I think the term “follow the money” is the best way to describe it
anyway, thank you for your effort setting up this blog.
and, yes I also posted at yahoo under the same name above…
by the way, I found it funny reading “sandra” posts…
she basically said she is the “expert” on dieting and also anti drug… that would made her a “santa”…
but at the same time she also mention about her “interest” in making money buying ARNA stocks ???
as I said above, always follow the money
and everybody here (including an expert in diet) also want to make “extra” money
LOL
ps: I am here to make money too… on my investment (which I could potentially lost too if Lorcaserin fail)
Thank you
Hi Biotech Maven –
Thank you for your comment.
You asked how I know if visitors are from yahoo finance. With a hosted website, you can get any number of analytics — including which show who is referring your traffic.
But, I have no idea who is for real and who is not — with this post or with any other post on this blog. “Sandra” has a lot to say, and, let the public opinion fall where it may — Absolutely the only legit information is from the company or the FDA (or other regulatory authority).

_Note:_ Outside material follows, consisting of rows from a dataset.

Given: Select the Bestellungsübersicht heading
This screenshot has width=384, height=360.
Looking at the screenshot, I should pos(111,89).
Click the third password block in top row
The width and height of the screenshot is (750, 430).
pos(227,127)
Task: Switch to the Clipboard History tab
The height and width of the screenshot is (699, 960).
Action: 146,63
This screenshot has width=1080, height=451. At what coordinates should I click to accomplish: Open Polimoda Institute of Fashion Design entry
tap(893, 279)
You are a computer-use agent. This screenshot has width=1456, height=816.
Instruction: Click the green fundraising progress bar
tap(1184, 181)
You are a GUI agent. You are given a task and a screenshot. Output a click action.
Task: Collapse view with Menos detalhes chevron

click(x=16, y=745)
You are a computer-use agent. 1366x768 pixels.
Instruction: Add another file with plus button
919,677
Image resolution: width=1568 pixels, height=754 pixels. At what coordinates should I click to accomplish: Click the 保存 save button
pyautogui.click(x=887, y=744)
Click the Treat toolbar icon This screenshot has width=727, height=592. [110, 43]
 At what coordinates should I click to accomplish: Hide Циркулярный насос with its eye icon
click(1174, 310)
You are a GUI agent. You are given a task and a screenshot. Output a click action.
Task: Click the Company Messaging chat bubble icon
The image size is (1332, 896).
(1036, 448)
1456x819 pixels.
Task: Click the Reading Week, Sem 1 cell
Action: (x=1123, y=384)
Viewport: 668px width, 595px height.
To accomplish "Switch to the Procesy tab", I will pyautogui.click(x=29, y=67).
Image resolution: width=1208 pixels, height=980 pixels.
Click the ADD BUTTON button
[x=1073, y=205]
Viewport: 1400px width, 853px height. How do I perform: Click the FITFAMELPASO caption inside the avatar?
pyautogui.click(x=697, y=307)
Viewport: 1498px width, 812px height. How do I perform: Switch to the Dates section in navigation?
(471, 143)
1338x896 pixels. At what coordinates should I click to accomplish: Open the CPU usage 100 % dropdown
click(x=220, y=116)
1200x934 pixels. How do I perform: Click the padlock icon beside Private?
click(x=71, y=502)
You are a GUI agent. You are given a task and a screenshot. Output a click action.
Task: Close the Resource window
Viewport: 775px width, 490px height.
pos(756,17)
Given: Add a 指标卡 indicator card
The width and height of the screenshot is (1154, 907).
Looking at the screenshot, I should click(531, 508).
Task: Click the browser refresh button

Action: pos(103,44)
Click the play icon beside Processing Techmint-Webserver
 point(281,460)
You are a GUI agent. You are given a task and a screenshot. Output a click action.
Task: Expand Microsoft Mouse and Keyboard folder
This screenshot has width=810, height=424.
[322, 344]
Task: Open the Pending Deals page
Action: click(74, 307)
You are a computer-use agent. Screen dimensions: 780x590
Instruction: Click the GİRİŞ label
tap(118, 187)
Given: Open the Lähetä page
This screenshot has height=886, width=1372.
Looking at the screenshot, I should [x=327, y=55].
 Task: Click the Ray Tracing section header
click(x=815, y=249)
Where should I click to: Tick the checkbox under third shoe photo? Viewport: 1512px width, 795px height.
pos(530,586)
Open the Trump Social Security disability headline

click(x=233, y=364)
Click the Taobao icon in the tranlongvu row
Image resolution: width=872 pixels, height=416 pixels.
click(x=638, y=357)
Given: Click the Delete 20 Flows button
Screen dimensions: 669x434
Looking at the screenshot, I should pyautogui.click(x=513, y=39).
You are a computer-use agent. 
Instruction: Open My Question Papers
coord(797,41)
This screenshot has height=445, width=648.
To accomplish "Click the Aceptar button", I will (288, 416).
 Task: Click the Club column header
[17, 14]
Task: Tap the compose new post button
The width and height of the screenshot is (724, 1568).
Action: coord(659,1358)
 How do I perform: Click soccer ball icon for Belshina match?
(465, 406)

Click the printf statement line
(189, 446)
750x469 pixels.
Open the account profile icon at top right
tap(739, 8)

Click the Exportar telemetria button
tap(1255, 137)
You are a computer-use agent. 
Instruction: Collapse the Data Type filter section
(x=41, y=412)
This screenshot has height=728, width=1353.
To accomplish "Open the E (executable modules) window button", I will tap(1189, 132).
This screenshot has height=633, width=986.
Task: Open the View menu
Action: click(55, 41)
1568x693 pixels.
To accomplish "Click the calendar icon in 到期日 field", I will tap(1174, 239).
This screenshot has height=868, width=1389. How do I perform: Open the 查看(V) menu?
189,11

The posts here are my opinion only. I own stock, sadly, in a bunch of biotech companies, and am not ahead in any of them. I have no idea if this company — even if the drug is a success — will have any effect on the stock price of anything. That’s way too complicated (patents, M&A, etc.). Who knows.
But, for the record, here’s my vote for Arena, assuming the FDA gets its act together and can approve the drug:
1. No deal with anyone . Launch the drug. (Assuming the drug is licensed and it is marginally effective). Don’t even hire a sales force — partner with Jenny Craig or Weight Watchers or even 24 hour fitness or whatever. This has to go retail level (with store-front docs) because the docs make more money treating obesity than causing weight loss.
2. Branding, branding branding. It’s a lifestyle, not a drug. Defeat stigma. Plus, I’m assuming patents only go so far. Have add-on line extensions and extensive branding (to keep out competition, I’m assuming patents only go so far). Add some branded products like “the lorcaserin milkshake” or whatever to help patients with portion control.Also nutritionist counseling and other product/services mix. Include psychological counseling (now that insurance pays for it). People would pay retail for that.
3. Put a sustained release in the clinic. Once a day.
Crass commercial? You bet. Watch how much our healthcare budget is reduced once we keep people from strokes or diabetes or dialysis. Just like quitting smoking.